Teks Bacaan
========
Misalnya Burell dan Morgan (1979) yang berposisi sebagai realis.
Filsafat komunikasi adalah bagian filsafat
yang menjawab beberapa pertanyaan mengenai hakikat dan proses ilmu
komunikasi. Bidang ini mempelajari dan menelaah pemahaman secara
fundamental, metodologis, sistematis, analitis, kritis, dan holistis teori dan
proses komunikasi. Pada dasarnya filsafat komunikasi memberikan pengetahuan
tentang kedudukan Ilmu Komunikasi dari perspektif epistemology.
Telaah filsafat komunikasi
berkaitan erat dengan ontology, epistemology dan aksiologi.
Ontologi berarti studi tentang arti “ada” dan “berada”, tentang ciri-ciri
esensial dari yang ada dalam dirinya sendiri. Ontologi sendiri berarti memahami
hakikat jenis ilmu pengetahuan itu sendiri yang dalam hal ini adalah Ilmu
Komunikasi.Ilmu komunikasi dipahami melalui objek materi dan objek formal.
Secara ontologis Ilmu komunikasi sebagai objek materi dipahami sebagai sesuatu
yang monoteistik pada tingkat yang paling abstrak atau yang paling tinggi
sebagai sebuah kesatuan dan kesamaan sebagai makhluk atau benda. Sementara
objek forma melihat Ilmu Komunikasi sebagai suatu sudut pandang (point of
view), yang selanjutnya menentukan ruang lingkup studi itu sendiri. Contoh
relevan aspek ontologis Ilmu Komunikasi adalah sejarah ilmu Komunikasi,
Founding Father, Teori Komunikasi, Tradisi Ilmu Komunikasi, Komunikasi Manusia,
dan lain-lain.
========
Segmen Data

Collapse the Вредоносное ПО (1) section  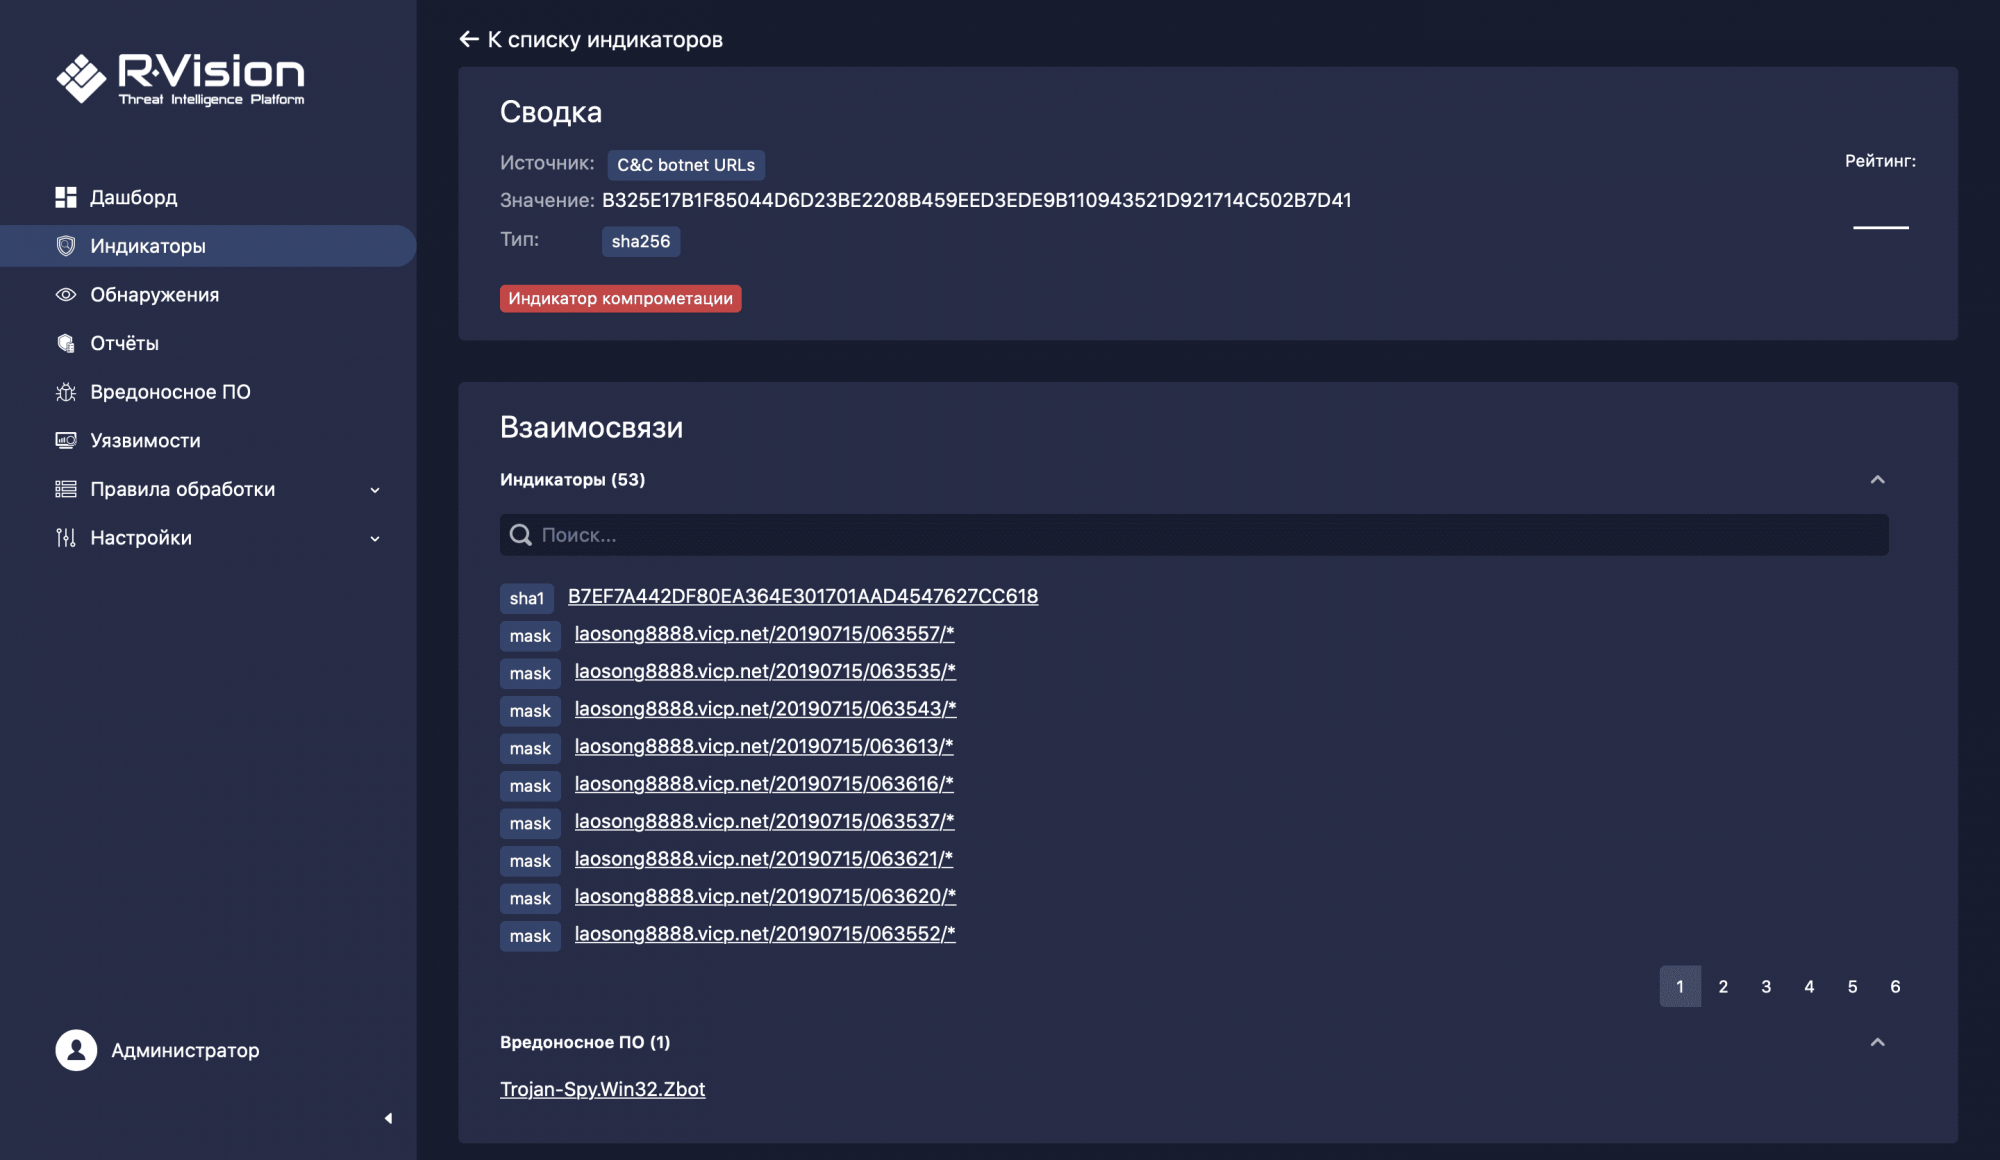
========
Petunjuk Tugas
• A. Berdasarkan teks tentang filsafat komunikasi, jelaskan dalam satu sampai tiga kalimat mengapa objek forma berpengaruh terhadap ruang lingkup studi Ilmu Komunikasi.
• B. Teruskan teks tentang filsafat komunikasi, mulai setelah kalimat terakhirnya.

Jawaban yang Diberikan
• A. Objek forma memandang Ilmu Komunikasi sebagai suatu sudut pandang (point of view). Sudut pandang itulah yang selanjutnya menentukan ruang lingkup studi Ilmu Komunikasi.

• B.
FILSAFAT
KOMUNIKASI, dapat
juga disebut sebagai penjabaran dari filsafat ilmu melalui tiga hakikatnya
sebagai landasan filosofisnya. Aspek-apsek komunikasi sebagai ilmu pengetahuan,
seperti fenomena komunikasi manusia (sebagai suatu obyek), bagaimana
mendapatkan pengetahuan tentang komunikasi manusia sebagai ilmu secara benar
atau berdasarkan cara-cara tertentu, dan untuk apa komunikasi manusia sebagai
ilmu pengetahuan digunakan, dan berbagai ragam pertanyaan filsafat ilmu lainnya
tentang komunikasi manusia sebagai sebuah obyek adalah merupakan ruang lingkup
dan lokus filsafat komunikasi.
Uraian
sebagai penjabaran dapat dilihat dengan memulai pertanyaan: apa yang menjadi
obyek telaah ilmu komunikasi? Pertanyaan ontologis ini tentu harus menjawab
sejumlah pertanyaan yang merupakan pertanyaan-pertanyaan ontologis seperti
wujud dari obyek itu. Katakanlah pesan antar manusia sebagai obyek telaah ilmu
komunikasi, apa hakikat pesan-pesan itu, bagaimana wujud pesan-pesan itu.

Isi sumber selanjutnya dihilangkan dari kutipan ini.